__Your task__: Pull out every line of the listing below that contains the string "screenshot", where uppercase and lowercase must match.

__Extracted information__:

◇ ◇ ◇

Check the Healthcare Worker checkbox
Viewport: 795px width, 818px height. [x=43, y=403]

◇ ◇ ◇

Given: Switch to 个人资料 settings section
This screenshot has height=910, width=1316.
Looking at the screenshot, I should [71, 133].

◇ ◇ ◇

__Reply to the exercise__:
This screenshot has height=910, width=1316.
Looking at the screenshot, I should [71, 133].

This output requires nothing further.